In a recent blog post, Martin Fowler, a renowned software thought leader, observed at last week's QCon that the deep freeze in thinking about databases in application architectures is thawing. The world has been stuck using RDBMS databases for every application use case, but the time has come to also consider RISC RDBMS or distributed document-oriented databases. QCon had a keynote by Tim Bray about the changing storage spectrum and how it affects application architectures, as well a whole track on distributed document-oriented databases.
After noting the failure of ODBMS databases, Martin expressed his opinion on why RDBMS succeeded: “their [RDBMS] dominance is due less to their role in data management than their role in integration”. Continuing on:
For many organizations today, the primary pattern for integration is Shared Database Integration - where multiple applications are integrated by all using a common database. When you have these IntegrationDatabases, it's important that all these applications can easily get at this shared data - hence the all important role of SQL. The role of SQL as mostly-standard query language has been central to the dominance of databases.
The Internet is changing the landscape by offering new integration solutions:
The heating of the database space comes from the presence of alternatives to integration - in particular the rise of web services. Under various banners there's a growing movement for applications to talk to each other by passing text (mostly XML) documents over HTTP. The web, both in internet and intranet forms, has made this integration mode even more prevalent than SQL. This is a good thing, I've never liked the approach of multiple applications tightly coupled through a common database - you can't get bigger breach of encapsulation than that.

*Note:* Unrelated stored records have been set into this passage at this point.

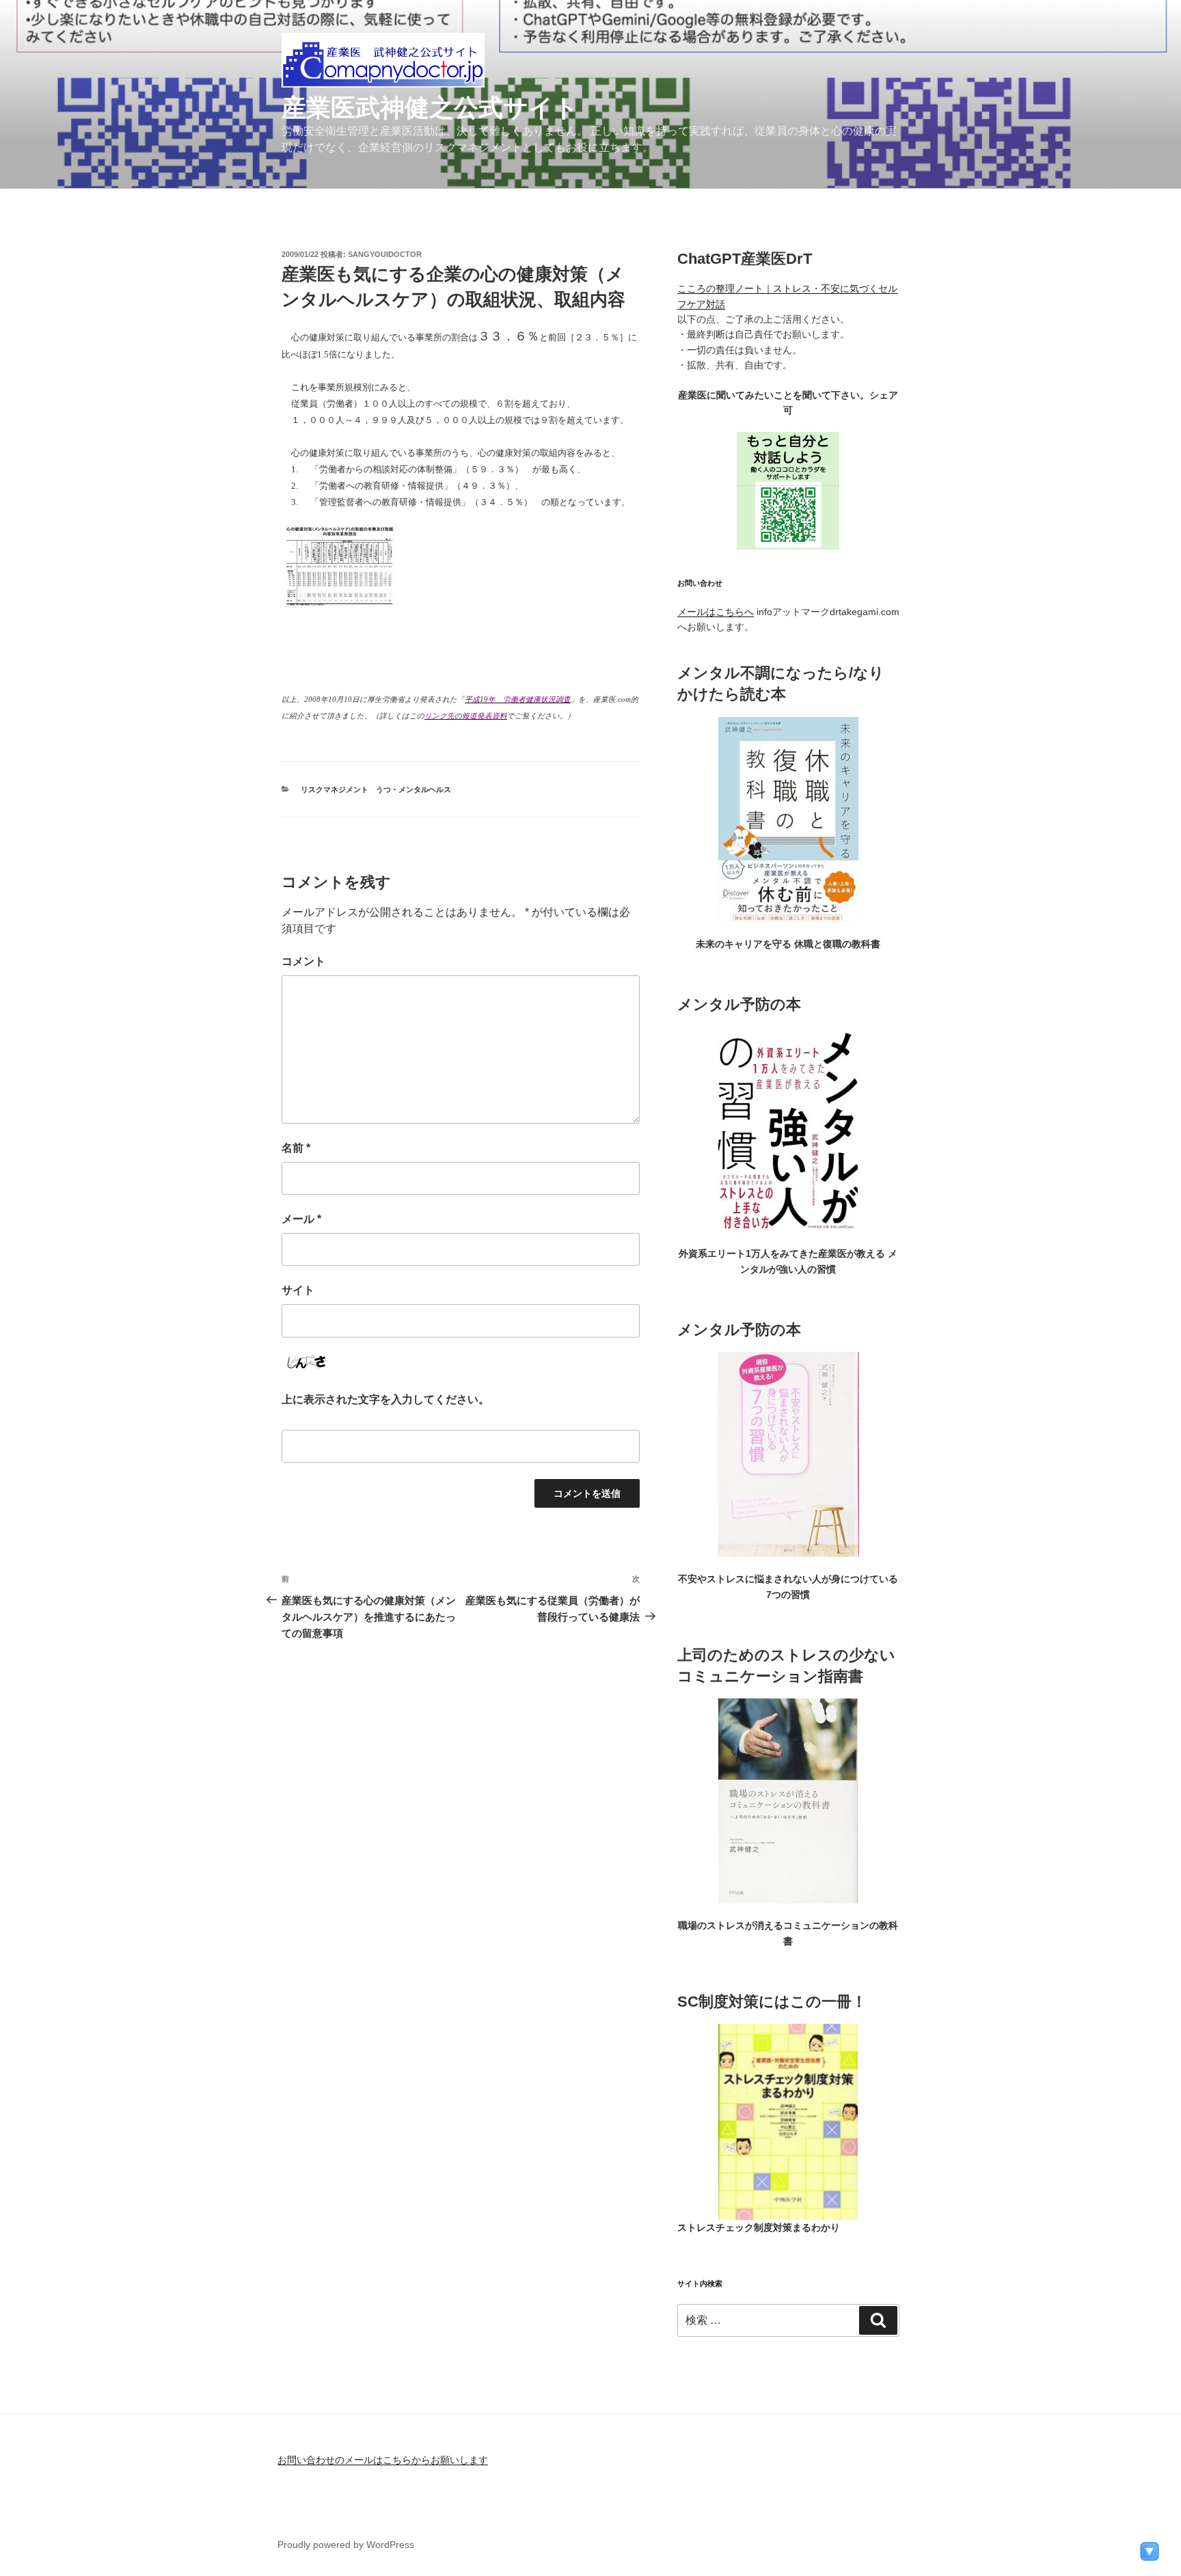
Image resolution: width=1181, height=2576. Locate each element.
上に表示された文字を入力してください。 (385, 1399)
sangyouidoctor (385, 254)
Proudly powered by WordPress (345, 2544)
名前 (296, 1148)
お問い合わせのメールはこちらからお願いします (382, 2459)
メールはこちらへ (715, 611)
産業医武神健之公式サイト (430, 108)
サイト (298, 1290)
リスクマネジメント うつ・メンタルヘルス (376, 789)
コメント (303, 961)
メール (301, 1219)
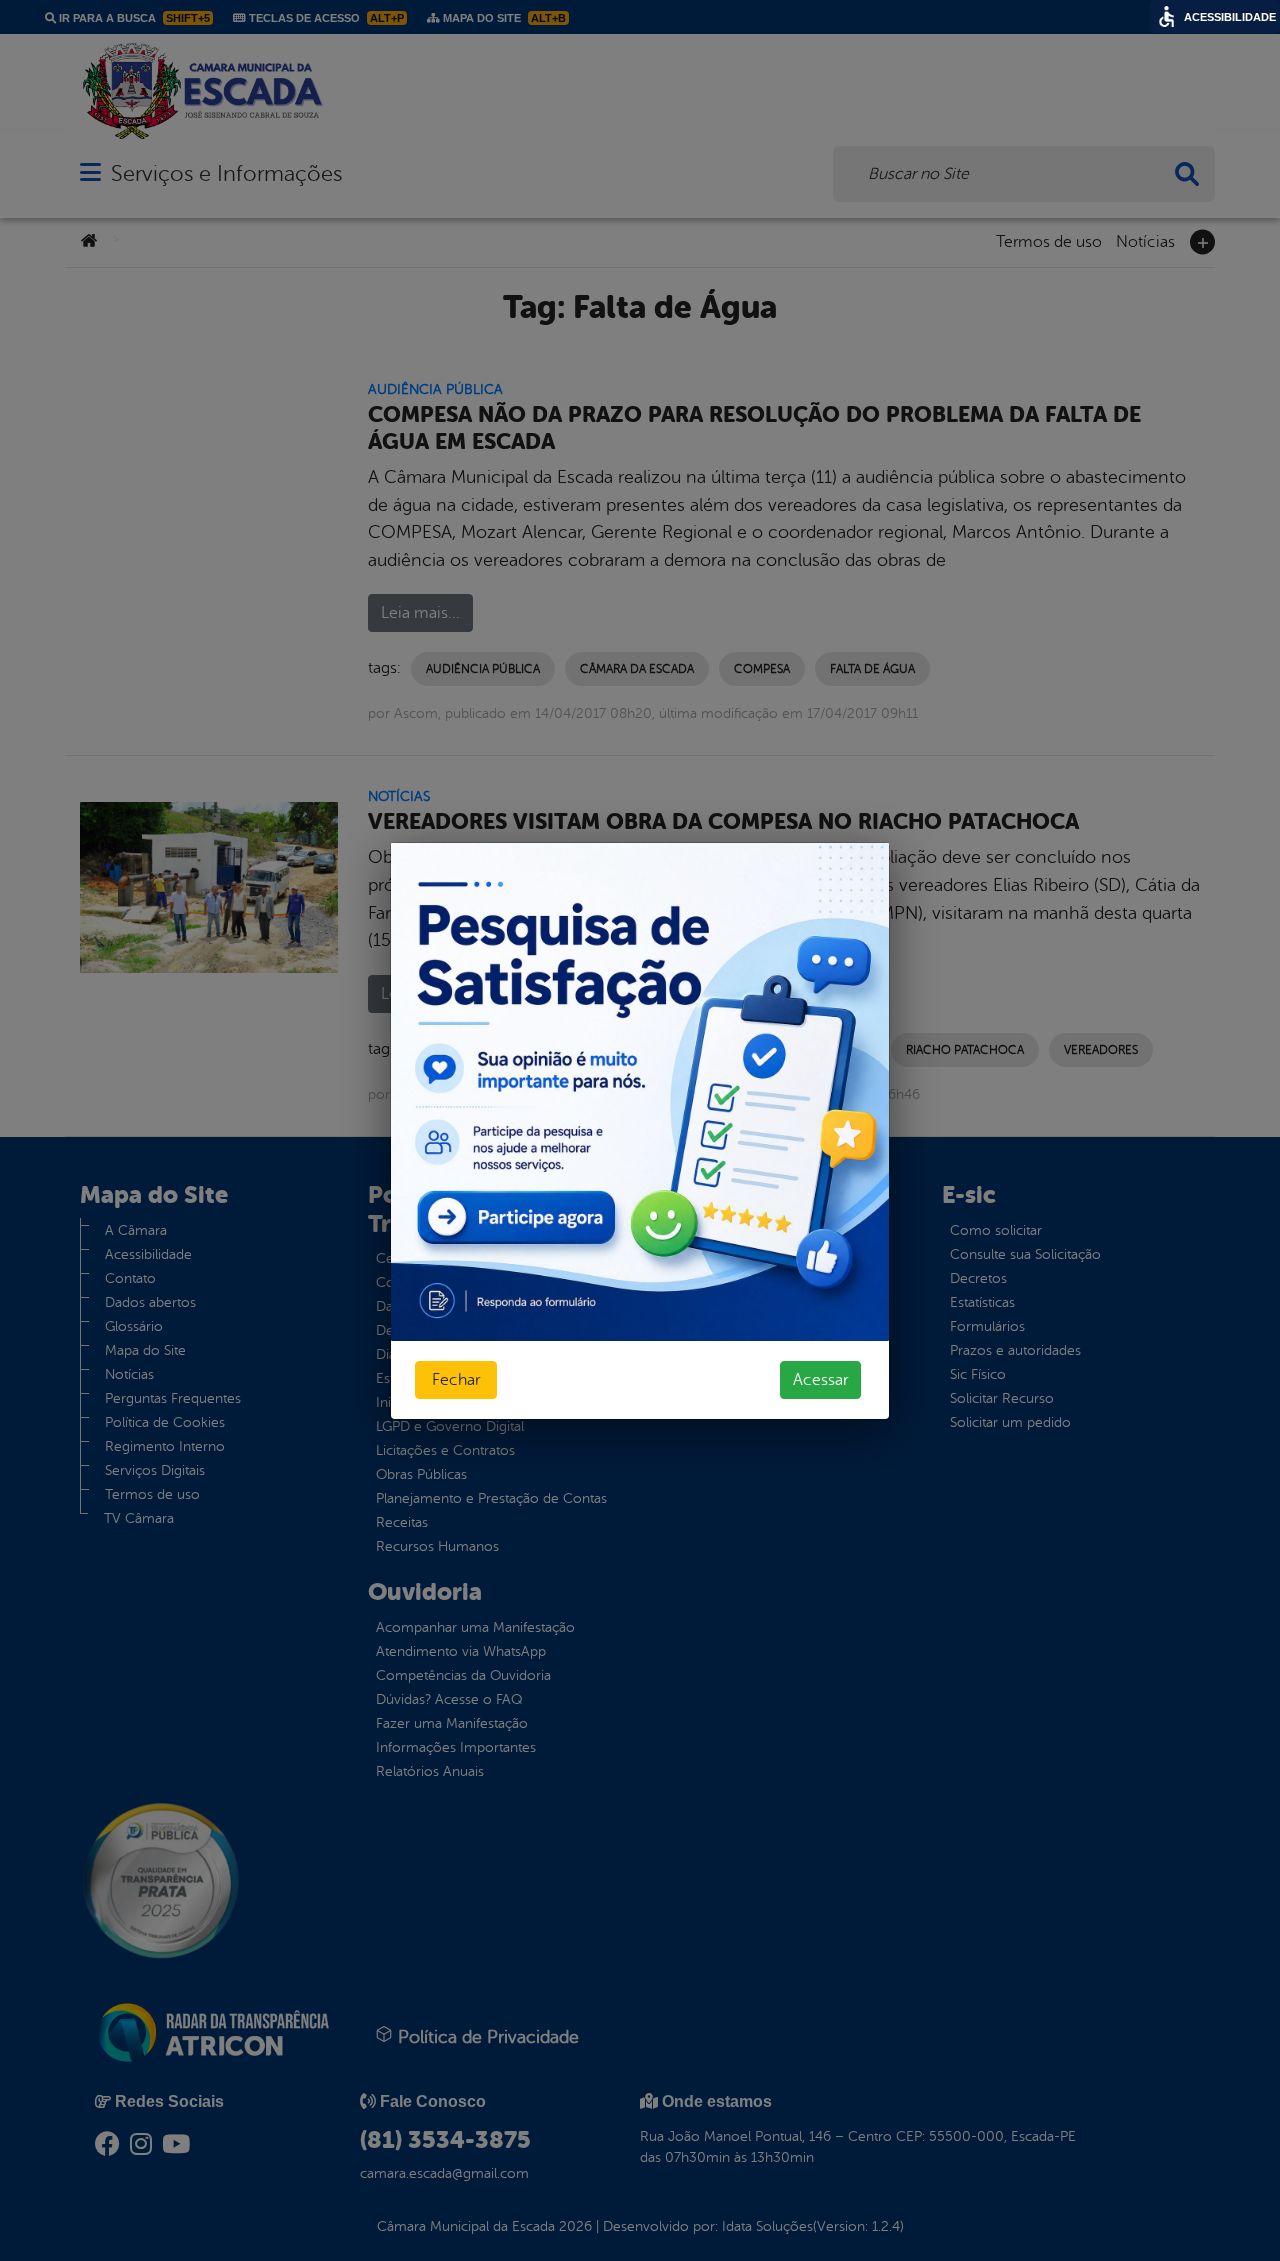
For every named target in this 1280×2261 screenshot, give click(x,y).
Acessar (820, 1380)
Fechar (456, 1380)
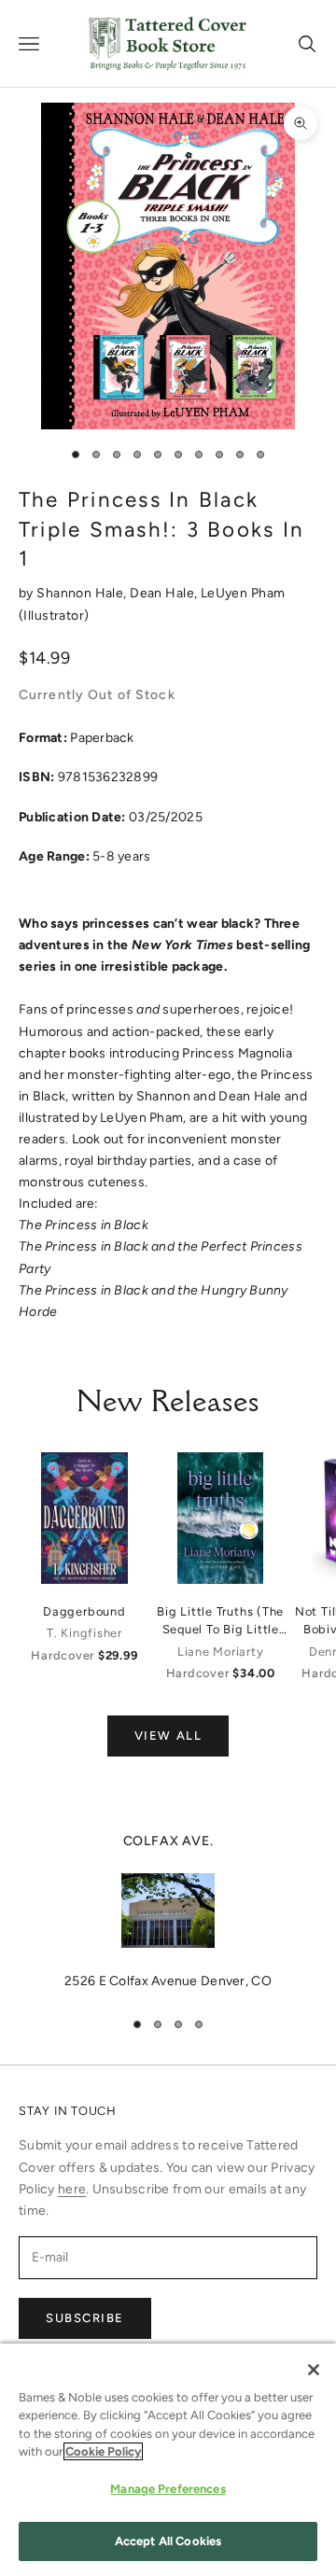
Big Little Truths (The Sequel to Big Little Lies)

HTTP will affect the way databases are used, according to Martin:
If you switch your integration protocol from SQL to HTTP, it now means you can change databases from being IntegrationDatabases to ApplicationDatabases. This change is profound. In the first step it supports a much simpler approach to object-relational mapping - such as the approach taken by Ruby on Rails. But furthermore it breaks the vice-like grip of the relational data model. If you integrate through HTTP it no longer matters how an application stores its own data, which in turn means an application can choose a data model that makes sense for its own needs.
While Martin does not think RDBMS will disappear any time soon, he points out the a number of possible alternatives that Tim Bray had mentioned:
- Drizzle is a form of relational database, but one that eschews much of the machinery of modern relational products. I think of it as a RISC RDBMS - supporting only the bare bones of the relational feature set.
- Couch DB is one of many forays into a distributed key-value pair model. Although a sharply simple data-model (nothing more than a hashmap really) this kind of approach has become quite popular in high-volume websites.
- Gemstone was one of the object database crowd, and I found the Gemstone-Smalltalk combination a very powerful development environment (superior to most of its successors). Gemstone is still around as a niche player, but may gain more traction through
- Maglev - a project to bring its approach (essentially a fusion of database and virtual machine) to the Ruby world.
Martin is careful to conclude that RDBMS are not going away and are "the right choice for many situations." His blog does suggest however that given the increase in options these days, "application developers should think about what the right option is for their needs. As non-relational projects grow in popularity and maturity, more and more will go for other options." What do you think?